[Records from a pointing dataset]
============
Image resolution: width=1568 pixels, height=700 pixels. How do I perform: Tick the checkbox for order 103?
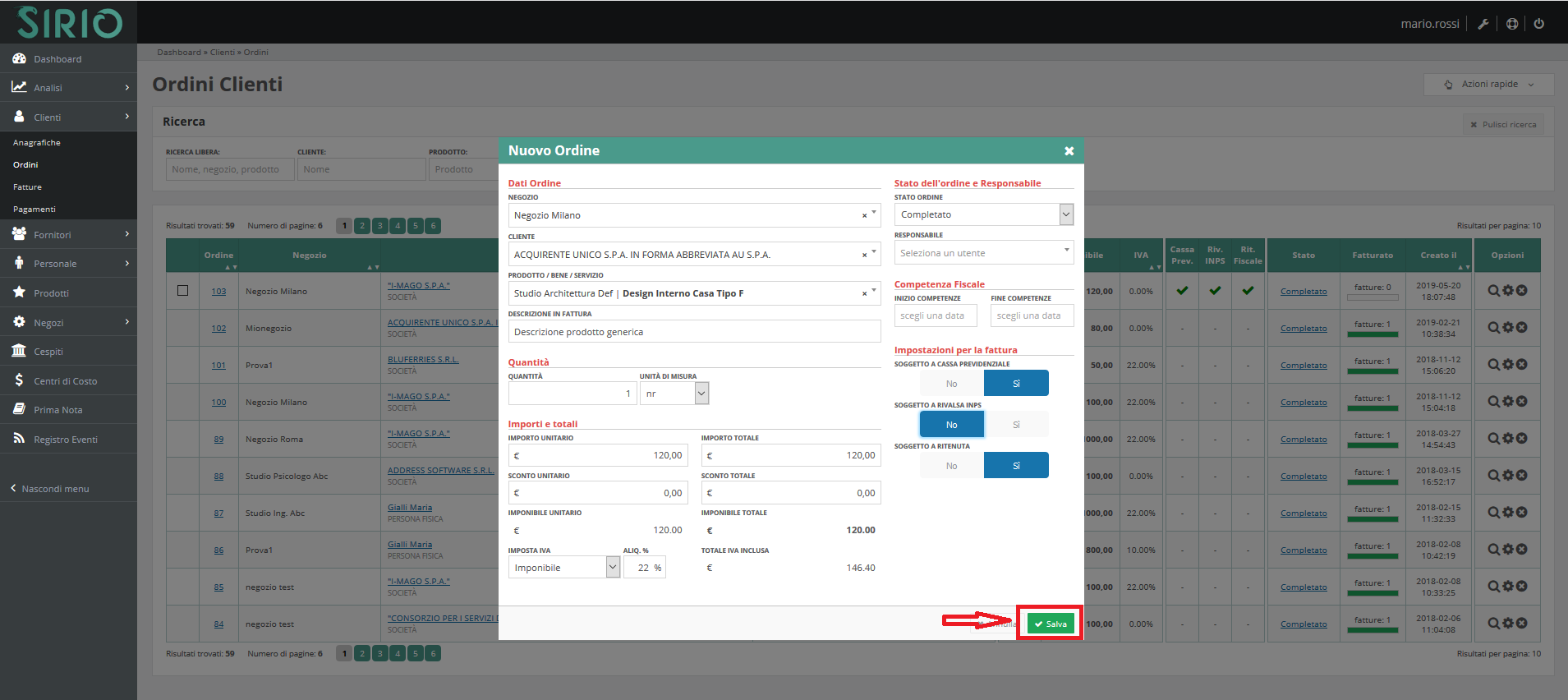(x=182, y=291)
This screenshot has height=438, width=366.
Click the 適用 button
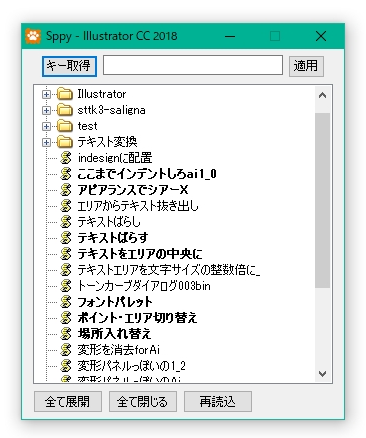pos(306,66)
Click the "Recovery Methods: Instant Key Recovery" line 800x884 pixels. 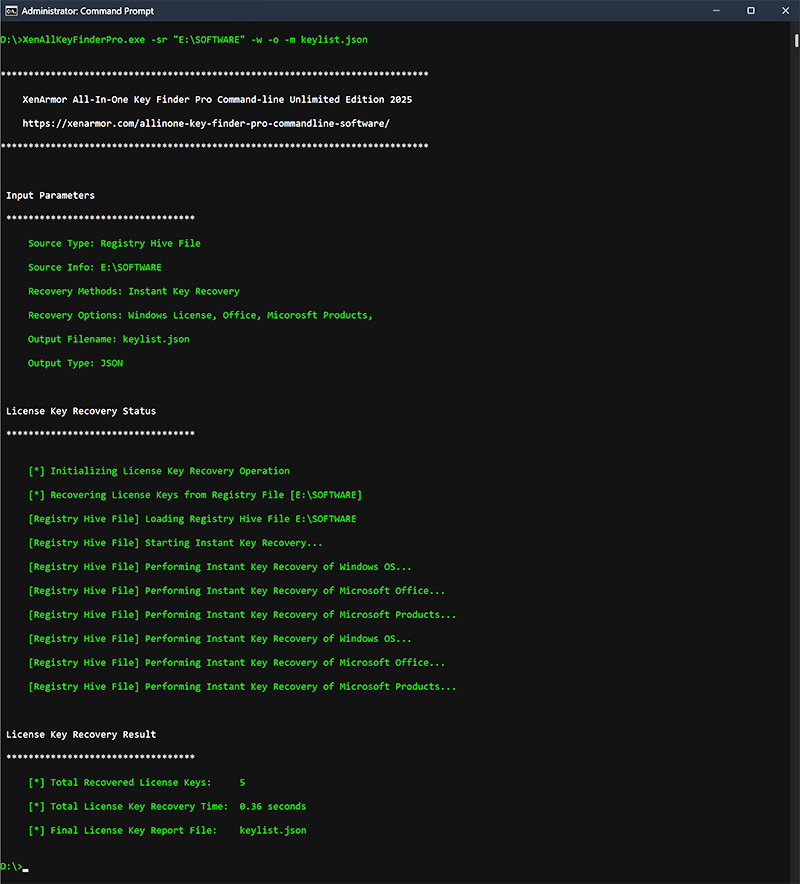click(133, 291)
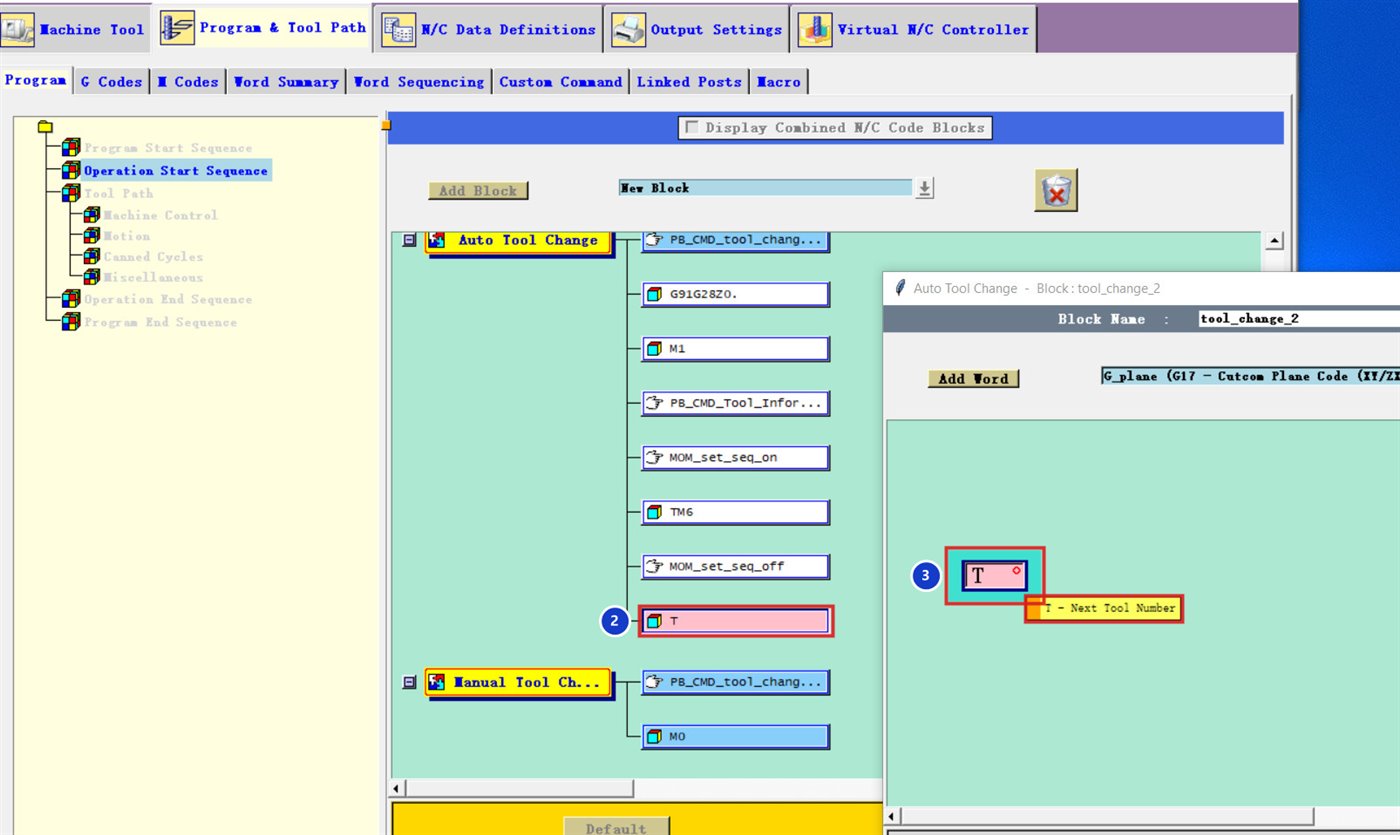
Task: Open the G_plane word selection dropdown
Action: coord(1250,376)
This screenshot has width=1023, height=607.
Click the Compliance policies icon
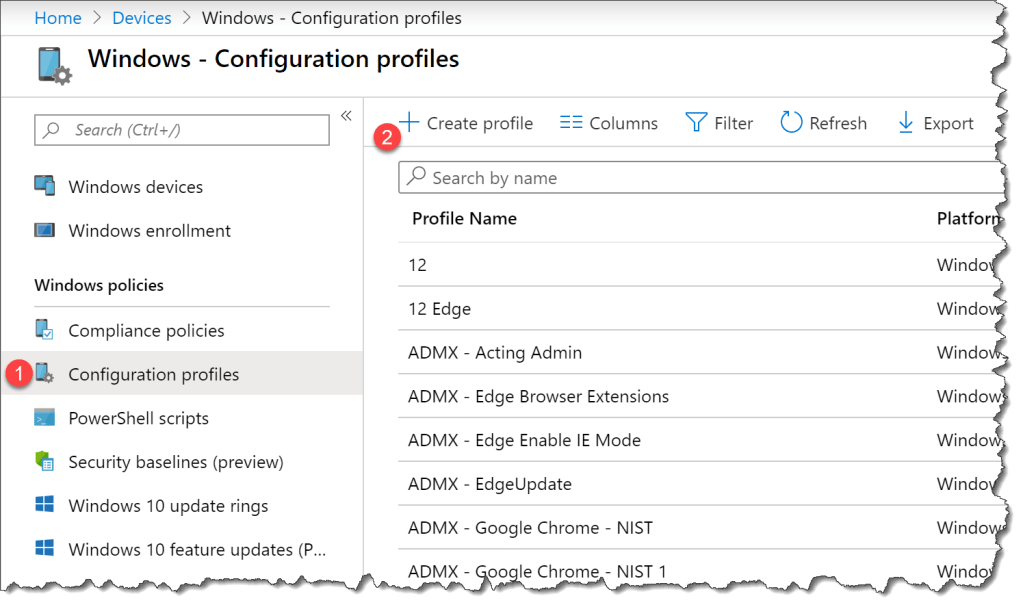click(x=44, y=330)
============
TASK STATEMENT:
Reproduce word for word the lines of the material from the one containing "This screenshot has width=1023, height=607." through to the end, leaving out the pictures.

THE ANSWER:
This screenshot has width=1023, height=607.
Click the Compliance policies icon
click(x=44, y=330)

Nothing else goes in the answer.